Uzlah, salah satu solusi di masa fitnah
Oleh Abdul Halim Perawang
Manusia adalah makhluk sosial yang tidak bisa hidup sendiri, mereka saling membutuhkan satu sama lain. Tidak hanya dalam urusan dunia saja, bahkan mayoritas ibadah yang Allah syariatkan membutuhkan interaksi.
Mulai dari ibadah yang besar seperti shalat berjamaah yang merupakan kewajiban setiap pria beriman, zakat yang merupakan di antara faktor penstabil ekonomi masyarakat, ibadah haji, jihad fisabilillah, dakwah dan tarbiyah, pelaksanaan Iedul Fitri dan Iedul Adha.
Hingga ibadah-ibadah yang dianggap kecil oleh keumuman orang, seperti mengangkutkan barang milik teman, menampakkan wajah ceria di hadapan saudara sesama muslim, dan seterusnya.
Khulthah (berinteraksi bersama manusia) memang jauh lebih utama daripada ‘uzlah (mengisolasi diri dari kejelekan dan fitnah), karena banyaknya manfaat dari khulthah.
Nabi shalallahu’alaihi wasallam bersabda,
الْمُؤْمِنُ الَّذِي يُخَالِطُ النَّاسَ، وَيَصْبِرُ عَلَى أَذَاهُمْ، أَعْظَمُ أَجْرًا مِنَ الْمُؤْمِنِ الَّذِي لَا يُخَالِطُ النَّاسَ، وَلَا يَصْبِرُ عَلَى أَذَاهُمْ
“Seorang mukmin yang berbaur berinteraksi dengan manusia, serta bersabar dengan gangguan mereka, lebih besar pahalanya dibandingkan dengan mukmin yang tidak berbaur dan tidak sabar dengan gangguan mereka.” [HR. Ibnu Majah (4032) dan at-Tirmidzi (2507), dishahihkan oleh asy-Syaikh al-Albani]
Namun terkadang, ada beberapa kondisi yang menyebabkan ‘uzlah lebih afdhal dan lebih baik.
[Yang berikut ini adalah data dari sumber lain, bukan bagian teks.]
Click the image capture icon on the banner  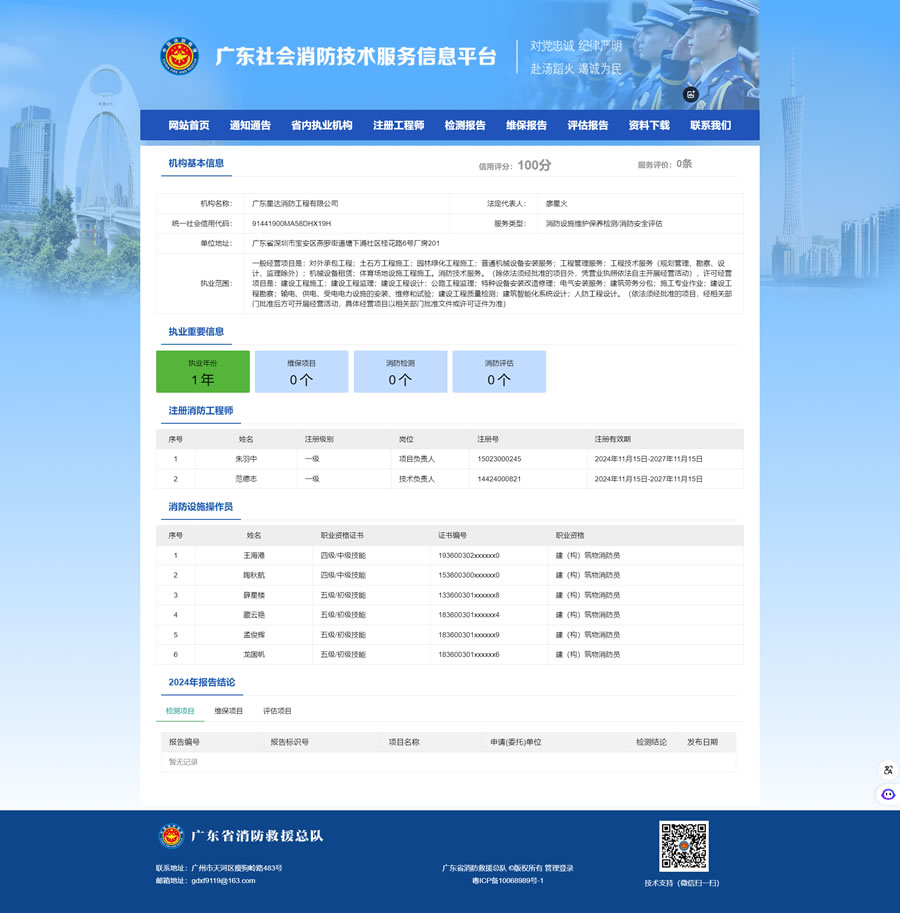690,95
Antara lain dalam kondisi seseorang mengkhawatirkan dirinya akan terjerumus ke dalam fitnah, seperti dia berada pada tempat yang diharuskan disana tidak boleh beragama Islam, atau dipaksakan disana sebuah ideologi bid’ah. Atau sangat banyaknya beredar kemaksiatan dan dosa di tengah masyarakat, atau dirinya takut terpengaruh kemudian ikut mengerjakan maksiat tersebut, dan semisalnya. Maka saat itulah ‘uzlah menjadi lebih utama.
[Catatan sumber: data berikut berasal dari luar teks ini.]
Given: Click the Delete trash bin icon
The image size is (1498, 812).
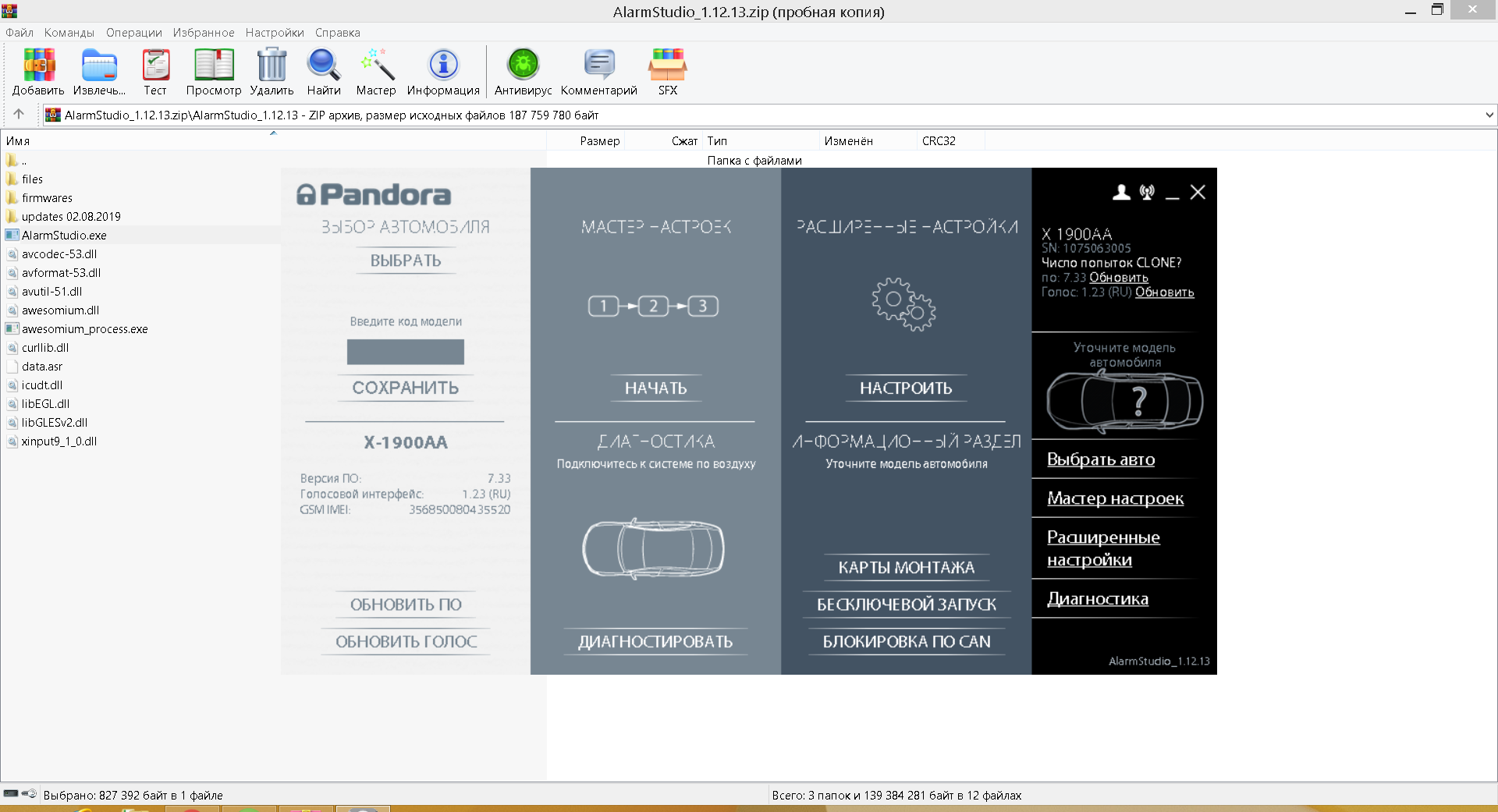Looking at the screenshot, I should coord(272,66).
Dalam rangka menyelamatkan agama itulah disyariatkannya hijrah dari negeri kafir menuju negeri muslim, dari negeri kefasikan menuju negeri nan dipenuhi suasana ketaatan.
Seorang sahabat pernah bertanya kepada Nabi ‘alaihishalatu wassalam: “Wahai Rasulullah, manusia seperti apakah yang terbaik?” Beliau menjawab,
«مُؤْمِنٌ مُجَاهِدٌ بِنفْسِه ومالِهِ في سَبيْل الله»
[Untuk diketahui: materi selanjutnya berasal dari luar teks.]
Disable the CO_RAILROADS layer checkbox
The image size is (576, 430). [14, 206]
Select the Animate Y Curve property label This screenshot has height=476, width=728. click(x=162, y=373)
“Manusia terbaik adalah seorang yang beriman kemudian berjihad di jalan Allah mengorbankan jiwa serta hartanya.”
“Kemudian siapa?”, sang sahabat kembali bertanya. Kata Rasulullah,
«ثُمَّ رجُل معْتزِلٌ في شِعْب مِن الشِّعابِ يعْبُد ربَّه». في رواية: «يتَّقِي اللهَ، يَدَعُ النَّاس مِن شَرِّه»
“Kemudian seorang yang mengasingkan diri ke salah satu celah bukit yang ada (pelosok negeri) agar dia bisa fokus beribadah kepada Allah.”
Dalam riwayat lain: “Ia melakukannya karena rasa takutnya kepada Allah, dia meninggalkan masyarakat karena khawatir terjerumus dalam kejelekan.” (HR. Al-Bukhari no.2786 dan Muslim no.1888)
Secara hukum asal, berbaur dengan sesama lebih baik. Karena dengannya kita bisa melakukan amar makruf dan nahi mungkar, mendakwahkan al-Haq, dan menjelaskan Sunnah kepada manusia.
Namun jika dalam kondisi fitnah merajalela dan dirinya tidak sanggup bertahan, maka saat itulah ‘uzlah lebih utama baginya.